What exactly is Doc's "crazy 'you can't select anything' code", exactly? Sounds funky! .. I assume you mean so you can't highlight a snowflake while it's moving down the screen etc., so it doesn't interfere with some text you may have been trying to highlight?

[This message has been edited by Scott (edited 12-08-2003).]

Scott
Bipolar (III) Inmate

From: schillmania.com
Insane since: Jul 2002

posted posted 12-14-2003 02:04

(update)

I fixed the problem with Netscape 6.x and the window dimensions; it looks like some browsers still prefer window.innerWidth/innerHeight over document.body or document.documentElement.

Unfortunately I realized not all browsers support addEventListener or attachEvent (MSIE). That was the reason nothing was initialising under ie:mac.. window.onload or an equivalent has to be used.

I would imagine someone has written an addEventListener prototype for older browsers (Could be a good project otherwise) allowing addEventHandler/removeEventHandler syntax? My script currently just attaches the handler directly to the object in the case of ie:mac, eg.
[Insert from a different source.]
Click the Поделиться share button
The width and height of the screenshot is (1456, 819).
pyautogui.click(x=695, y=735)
obj[eventType] = eventHandler;

Anyways.. fun experiment. It looks like when lots of PNG objects are onscreen simultaneously, the CPU load is higher than when using GIFs as suspected.

Rooster
Bipolar (III) Inmate

From: the uterus
Insane since: Nov 2002

posted posted 12-14-2003 04:50

I don't seem to get any snow on IE6.0 (win 2k)...

Scott
Bipolar (III) Inmate

From: schillmania.com
Insane since: Jul 2002

posted posted 12-14-2003 10:37

^^^

Sounds fishy. Any errors showing up etc. that you can see? (I'm developing/testing on win98/xp here, no visible problems on IE from what I can see!); TIA.

Is anyone else seeing this problem? Thanks!
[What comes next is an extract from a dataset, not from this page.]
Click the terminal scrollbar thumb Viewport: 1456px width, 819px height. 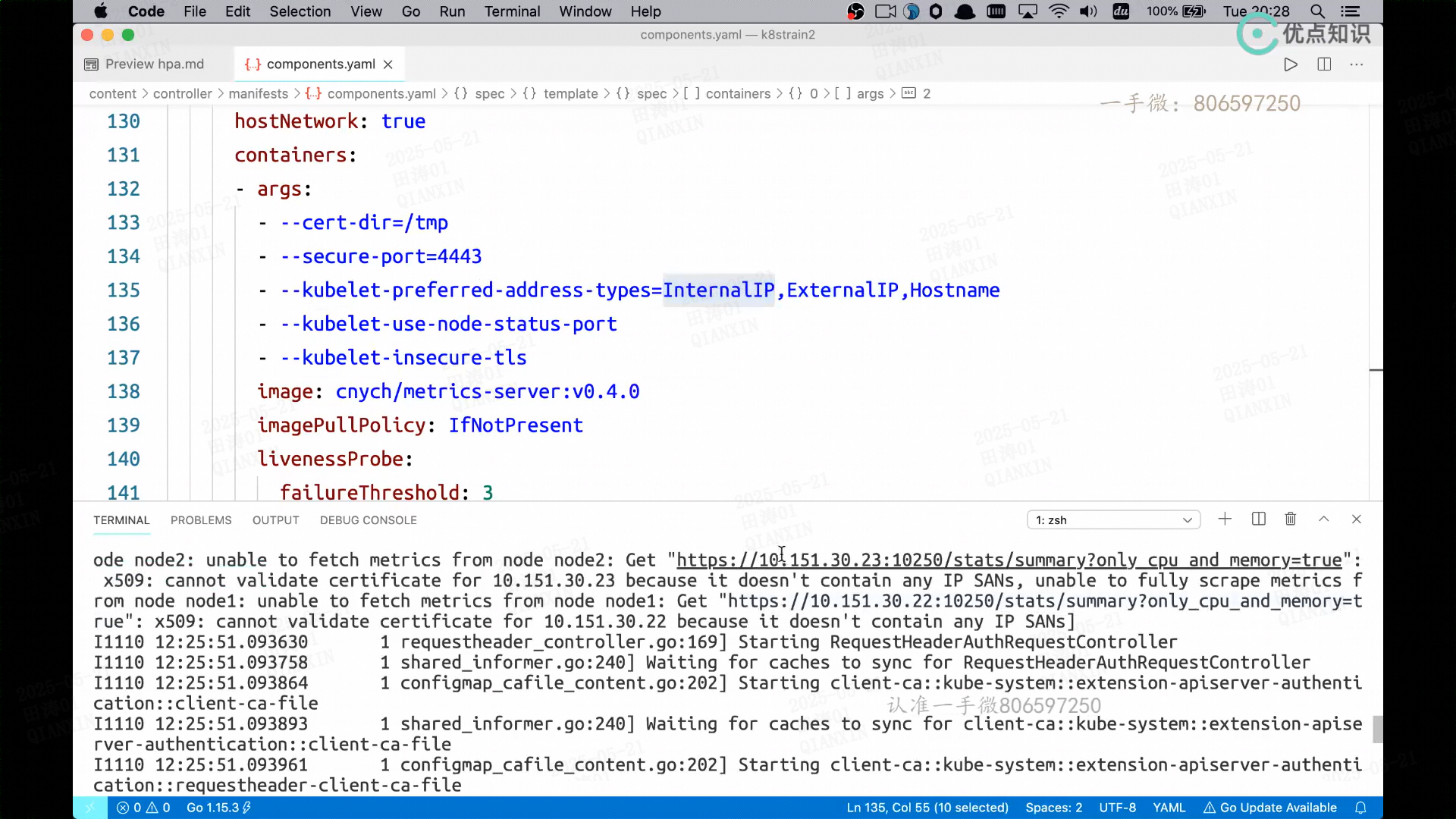1376,729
[This message has been edited by Scott (edited 12-16-2003).]

RoyW
Bipolar (III) Inmate

From:
Insane since: Aug 2001

posted posted 12-17-2003 00:15

Rooster,
Is it a recent upgrade to IE6. If so you will need to re-install IE6.
I have 2 machines at work Win2k, recently upgraded to IE6.
On one machine the snow worked on the other it didn't.
After re-installing IE6 the snow worked.

I know it has something to do with filter support because the fading rollovers on my site stopped working untill I reinstalled.
Its a really wierd problem because no javascript errors are thrown.

Ramasax
Paranoid (IV) Inmate

From: PA, US
Insane since: Feb 2002

posted posted 12-17-2003 01:55

Win XP/IE6

Works but seemed rather slow to start. Actually on first load it appeared my browser window had frozen. Though I did have some heavy apps running in the background which could have been responsible for the slowness.

EDIT: Nope, I closed down all apps, and the page was basically frozen(no scrolling) for about 10 seconds until the snow started.

Scott
Bipolar (III) Inmate

From: schillmania.com
Insane since: Jul 2002

posted posted 12-17-2003 07:53

Thanks for the comments. Interesting!

I know the script can be heavy on initializing, with the last version I modified it to create 128 snowflake objects. This is where the heavy load comes in.

Creating them "on-the-fly" (ie. as they were needed before animating them down the screen) caused an irritating intermittent pause, so I opted to create a bunch at once. Lowering the number of objects created on init() is the most obvious solution, but at some point more will have to be created (which interrupts the animation momentarily on slower CPUs.) With the "collection" (build-up of snow) this happens anyhow after a time.

I vaguely remember IE having "options" to install filters, so a test to actually see if filter objects are supported may be the most accurate way of detecting proper PNG support (At time of writing I was checking for IE 5.5+ on win32.. checking the actual script object(s) to be used is far superior!).

GIFs are used in the case where PNG isn't properly supported. (IE requires a DXImageTransform.Microsoft.AlphaImageLoader filter to render PNGs with alpha transparency, which is what the png.js script I wrote is for.)